Aim Even successful invaders are abundant only in a fraction of locales they inhabit. One of the main challenges in invasion ecology is explaining processes that drive these patterns. We investigated recruitment of a globally invasive fish, common carp (Cyprinus carpio), across three ecoregions to determine the role of environmental characteristics, predatory communities and propagule pressure on the invasion process at coarse and fine spatial scales. Location Lakes across Northern Forest, Temperate Forest and Great Plains ecoregions of North America. Methods We used data from 567 lakes to model presence or absence of carp recruitment using environmental conditions (lake clarity, area, maximum depth), native predatory fishes (micropredators, mesopredators, large predators) and propagule pressure (abundance of adult carp). We formed a set of alternative models and evaluated their support using an information theoretic approach.
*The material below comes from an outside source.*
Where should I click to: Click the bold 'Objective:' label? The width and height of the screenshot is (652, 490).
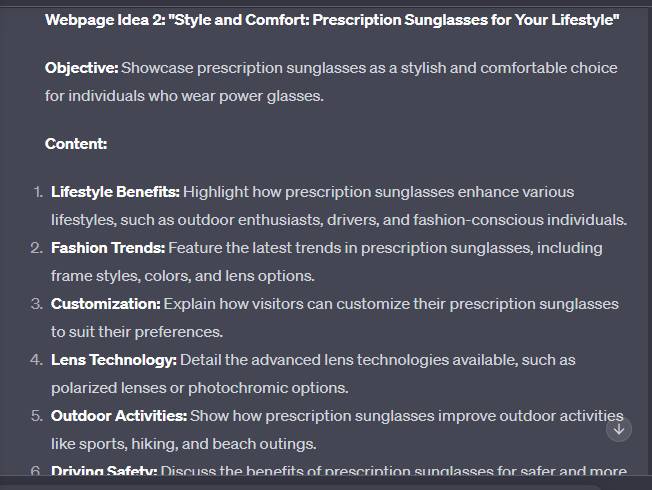(82, 68)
Once most supported models were identified, we used classification tree to determine how variables included in these models interacted to affect carp recruitment. Finally, we conducted a field experiment to test the predictions of the classification tree analysis. Results Carp recruitment was strongly regulated by processes associated with water clarity, which appeared to function as a broad‐scale ecological filter. Carp were unlikely to recruit in clear, oligotrophic lakes (Secchi depth > 2 m) despite the presence of adults in many such systems. Recruitment was more likely to occur in regions with turbid lakes, but abundant micropredators could inhibit it there. Main conclusions Carp recruitment and invasions across large geographic areas are attributable to a two‐layer ecological filter with lake clarity/productivity acting as a coarse‐scale filter and micropredators acting as a fine‐scale filter. This two‐layer filter might explain the complex patterns of carp invasions among and within different ecoregions. Ecological filters may also explain the success of other aquatic invaders that show similarly patchy spatial distribution patterns.